In December 2019, the Federal Communications Commission unanimously approved a proposal to designate 988 as America’s first three-digit mental health and suicide prevention hotline, replacing the Lifeline’s hard-to-remember 10-digit number and dramatically expanding its operation. Callers dialing 988 will receive immediate counseling over the phone and access life-saving services.
But mere passage of the FCC proposal is not enough. To succeed, 988 needs a robust infrastructure, including regional call centers with trained staff working 24/7 and mobile teams that can reach anyone, anywhere. The biggest challenge may be the fact that, as one insider put it, “988 is not a number you turn a switch on.” It will take a herculean effort across numerous industries, leaders and communities to make 988 work efficiently and effectively.
My fellowship project will culminate in a 6,000- to 7,000-word feature article for The Washington Post Magazine exploring the long road to launching 988, what it needs to work, and what could happen if it fails.

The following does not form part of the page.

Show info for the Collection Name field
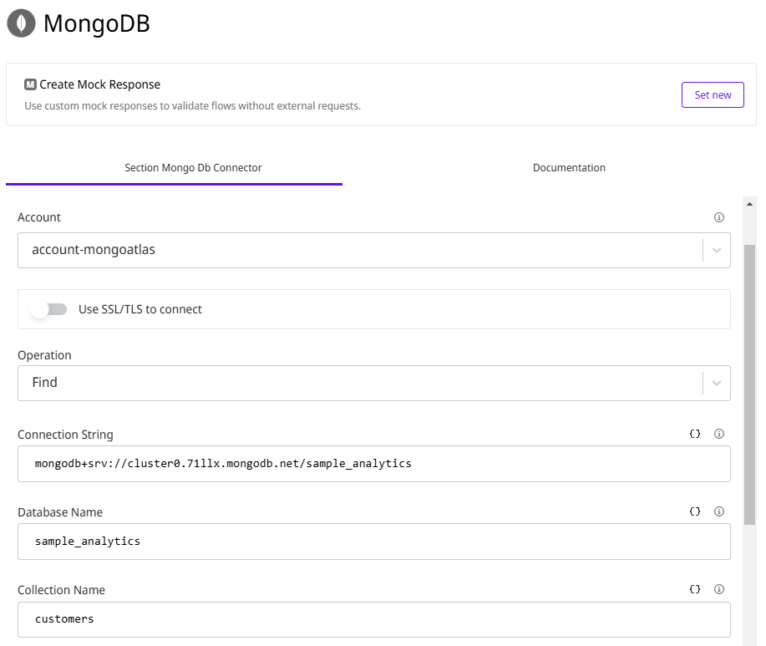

The backbone of the piece will be intimate stories from everyday people—a doctor working coronavirus’s front lines; a social worker who’s seen what happens when people who need help don’t get it; veterans, teens and others from diverse socioeconomic, racial, ethnic and geographic backgrounds, who reveal what mental health looks like across America.

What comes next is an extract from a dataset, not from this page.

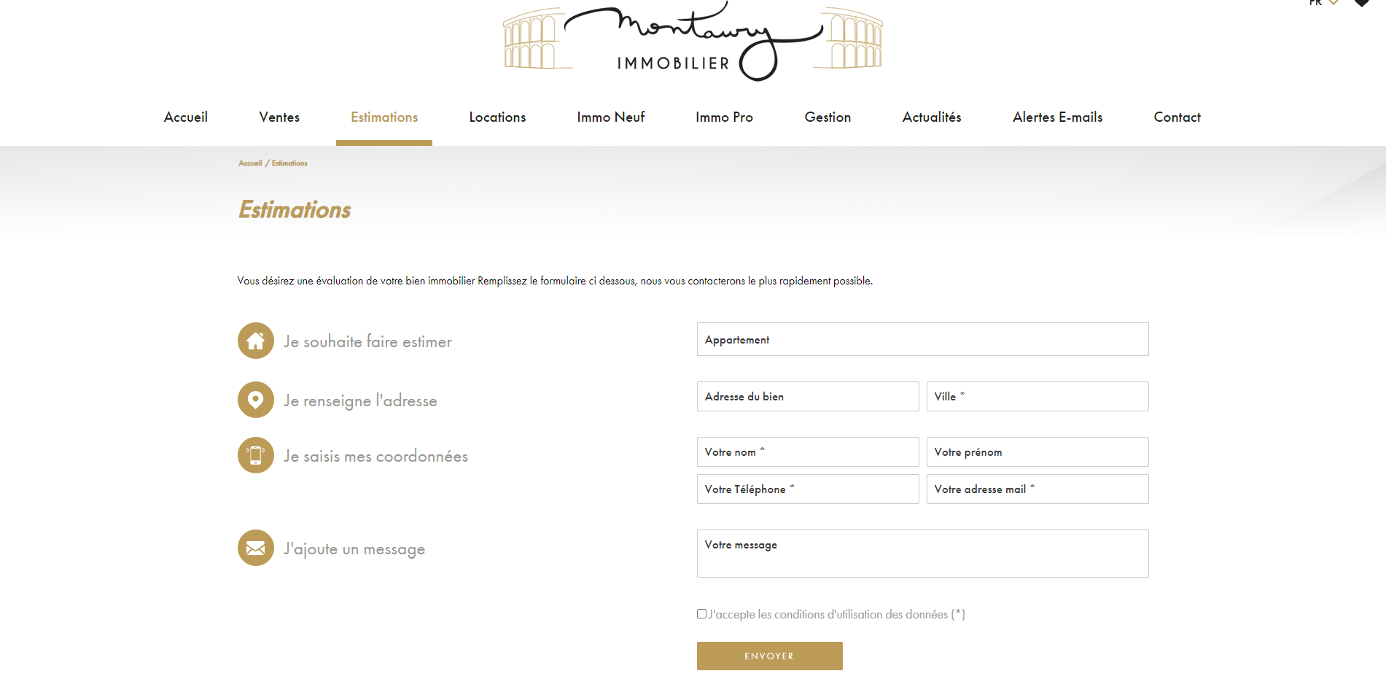
Task: Accept the data usage conditions checkbox
Action: tap(701, 614)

I will interview lawmakers, key players, mental health workers, psychologists, police officers and EMTs. And I will speak with educators and school nurses to understand 988’s impact on students as they emerge from the pandemic.
Insiders expected 988’s passage in the spring or summer of 2020, with 12-18 months to develop the program. I will devote fall 2020 through spring 2021 to reporting, and summer 2021 to writing and editing while continuing to report as needed. This schedule allows me to cover this story as it unfolds. If social isolation continues into next year, I will rely on phone and video interviews.
When I told colleagues I planned to write about 988, they responded: “What is that?”
My article will ensure that people never ask this question again. With my background across print, digital and social media, I know how to promote the story to the widest audience, from lawmakers and health care workers to teachers and parents. Most importantly, readers will learn that they are not alone and help is a phone call away.
Mental health has been at the heart of my work since I was an Ochberg Fellow in trauma journalism in 2014. As a senior writer at Newsweek, I wrote over a dozen cover stories on topics ranging from child sexual abuse, to teens and racism, to homophobia in men’s figure skating. Two of those cover stories won Front Page Awards from the Newswomen’s Club of New York.
As a freelancer, I have continued reporting on mental health. For Cosmopolitan.com, I covered a little-known story: for every person who dies by suicide, another 280 people think seriously about killing themselves but don’t. They seldom speak out, but when they do, their stories can be life-saving.
And I wrote a cover story for The Washington Post Magazine about schizophrenia’s toll on families and why the mental health system can’t keep up.
My 988 article is a national mental health story that has the potential to change minds and save lives. I know how to tell it through a human lens, bringing this seemingly unwieldy subject to life with sensitivity and rigorous reporting.